In many ways, up until today, Robert unconsciously acted as my coach, during my twenty-year professional development as a corporate consultant, trainer, facilitator, coach and even, as a start-up entrepreneur when I founded ImagineNation™. Every time he shifted to a more senior or different role, we always opened our minds and hearts towards boldly and courageously experimenting and advancing our methodologies in effecting team led strategic change. Constantly testing, validating, iterating and pivoting different, adaptive and innovative approaches toward designing and delivering the most effective, top team leadership and membership development programs. Combining these with team coaching programs for current as well as for creating high-performing and faster-moving teams.

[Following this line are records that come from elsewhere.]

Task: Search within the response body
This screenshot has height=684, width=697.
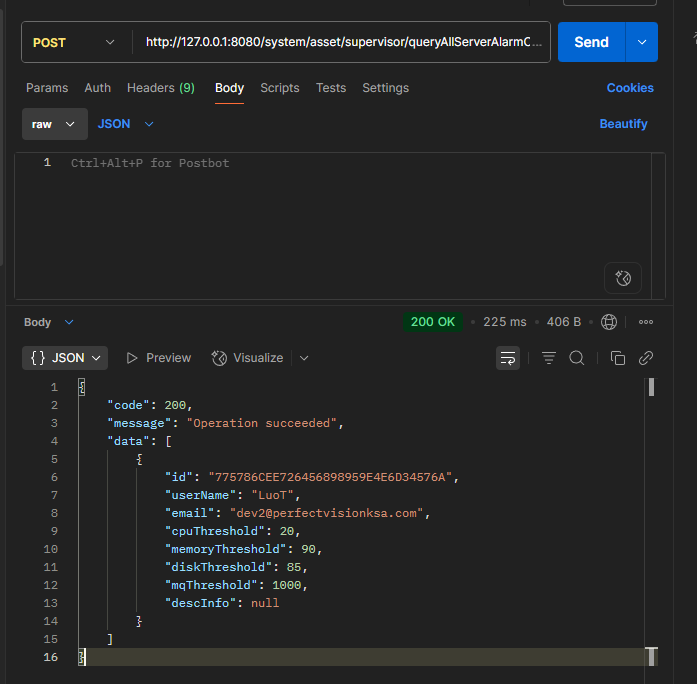Action: [x=577, y=358]
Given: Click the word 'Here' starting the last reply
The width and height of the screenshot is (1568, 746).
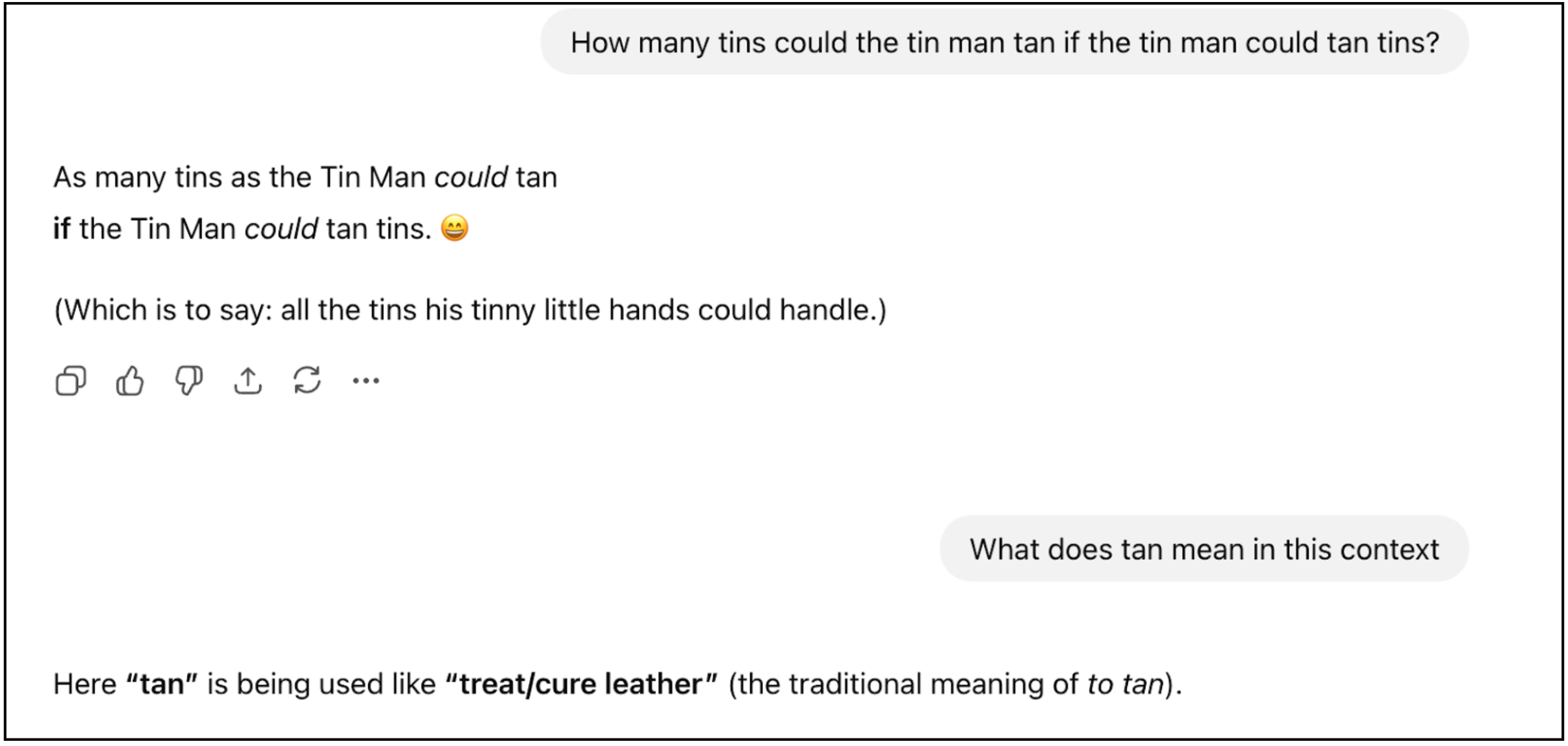Looking at the screenshot, I should (x=85, y=684).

Three key nutshells in creating high-performing and faster-moving teams

Here are the three key nutshells I uncovered in a world where team coaching is the new collaborative cultural norm, in developing the trusted relationships, in high-performing and faster-moving teams, in the digital age:

  1. Every team needs clarity of purpose, whether it is a project-based team or a functional team, they need to share a creative conversation about why they exist and what they hope to achieve by working together. It needs to be inspirational (passionately purposeful to ignite people’s intrinsic motivation), achievable (as a measurable outcome) and meaningful (value-adding and making a difference).
  2. Every team member needs role clarity, again whether it is a project-based team or a functional team, they need to share a creative conversation about their individual contribution and accountability towards achieving the teams’ purpose. Each person’s role needs to be clearly defined, understood by everyone on the team so that they can support each other to achieve, and be mutually accountable for delivering the meta or high-level purpose. People need to be committed and convinced that their individual and collective strengths, will provide cohesion. To be mutually respectful of each other’s talent, knowledge, experience, and skills, and have the determination, and grit required for each other’s success.
  3. Every team needs a set of agreed core and agile processes, for effectively guiding their behaviours, communicating, solving problems and making decisions. People need to be willing to take personal responsibility for enacting and embodying the behaviours, following the communications (and meeting schedules and guidelines), as well as the decision making and problem-solving processes. Even when they may not agree with the team’s decision, they become committed to “team first” and become mutually accountable for enacting them.

With companies today, contending with new dimensions of competition– shaping malleable situations, adapting to uncertain ones, and surviving harsh ones – all require new approaches. Collaborative leadership and team coaching are the new collaborative cultural norms in creating high-performing and faster-moving teams, and within collaborative communities, to lead in the imagination age, in today’s fast-changing world.